THE TASK
Filter by the string "beside": return the lines of the material that contain it.

THE DATA
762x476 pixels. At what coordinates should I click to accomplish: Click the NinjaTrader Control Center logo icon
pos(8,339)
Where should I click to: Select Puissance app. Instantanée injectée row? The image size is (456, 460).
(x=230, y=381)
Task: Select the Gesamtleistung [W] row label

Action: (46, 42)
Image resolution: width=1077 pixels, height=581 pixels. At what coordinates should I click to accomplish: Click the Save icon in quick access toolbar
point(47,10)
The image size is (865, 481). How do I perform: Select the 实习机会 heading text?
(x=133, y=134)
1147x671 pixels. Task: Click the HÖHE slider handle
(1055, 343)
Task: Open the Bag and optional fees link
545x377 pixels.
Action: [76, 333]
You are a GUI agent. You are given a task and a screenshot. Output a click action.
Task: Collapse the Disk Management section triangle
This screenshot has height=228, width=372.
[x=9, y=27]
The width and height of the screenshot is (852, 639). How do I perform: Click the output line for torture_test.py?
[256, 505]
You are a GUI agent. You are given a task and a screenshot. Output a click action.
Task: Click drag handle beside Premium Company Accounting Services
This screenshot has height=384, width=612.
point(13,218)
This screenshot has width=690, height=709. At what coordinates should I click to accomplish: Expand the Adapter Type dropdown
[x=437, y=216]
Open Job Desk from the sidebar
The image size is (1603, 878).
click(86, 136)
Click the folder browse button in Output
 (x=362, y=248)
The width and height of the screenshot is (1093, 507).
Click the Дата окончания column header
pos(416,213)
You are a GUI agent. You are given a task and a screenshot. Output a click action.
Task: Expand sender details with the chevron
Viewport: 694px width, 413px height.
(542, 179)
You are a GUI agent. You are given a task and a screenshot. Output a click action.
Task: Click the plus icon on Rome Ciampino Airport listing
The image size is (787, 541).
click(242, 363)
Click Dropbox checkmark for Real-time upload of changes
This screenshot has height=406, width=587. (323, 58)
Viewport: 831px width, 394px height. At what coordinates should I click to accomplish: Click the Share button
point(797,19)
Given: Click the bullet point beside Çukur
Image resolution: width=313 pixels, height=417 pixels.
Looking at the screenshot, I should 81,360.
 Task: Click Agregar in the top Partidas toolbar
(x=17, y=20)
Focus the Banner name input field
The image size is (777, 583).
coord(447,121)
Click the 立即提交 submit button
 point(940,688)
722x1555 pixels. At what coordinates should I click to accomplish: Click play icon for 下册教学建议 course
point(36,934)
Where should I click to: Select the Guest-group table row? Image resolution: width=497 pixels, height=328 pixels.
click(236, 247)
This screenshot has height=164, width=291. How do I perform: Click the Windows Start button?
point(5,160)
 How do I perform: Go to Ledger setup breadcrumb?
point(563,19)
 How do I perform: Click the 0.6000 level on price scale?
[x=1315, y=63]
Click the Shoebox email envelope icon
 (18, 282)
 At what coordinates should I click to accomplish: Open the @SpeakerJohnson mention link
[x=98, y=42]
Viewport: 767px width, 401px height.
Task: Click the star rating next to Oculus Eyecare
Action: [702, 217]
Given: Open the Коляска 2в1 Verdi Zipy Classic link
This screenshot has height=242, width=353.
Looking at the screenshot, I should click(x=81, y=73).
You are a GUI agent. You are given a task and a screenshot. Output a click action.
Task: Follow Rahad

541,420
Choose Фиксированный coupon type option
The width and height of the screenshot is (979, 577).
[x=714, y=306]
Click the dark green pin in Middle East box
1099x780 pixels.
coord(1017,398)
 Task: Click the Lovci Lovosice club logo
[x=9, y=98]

TASK OUTPUT
Task: Click drag handle beside Premium Company Accounting Services
Given: Click the bullet point beside Çukur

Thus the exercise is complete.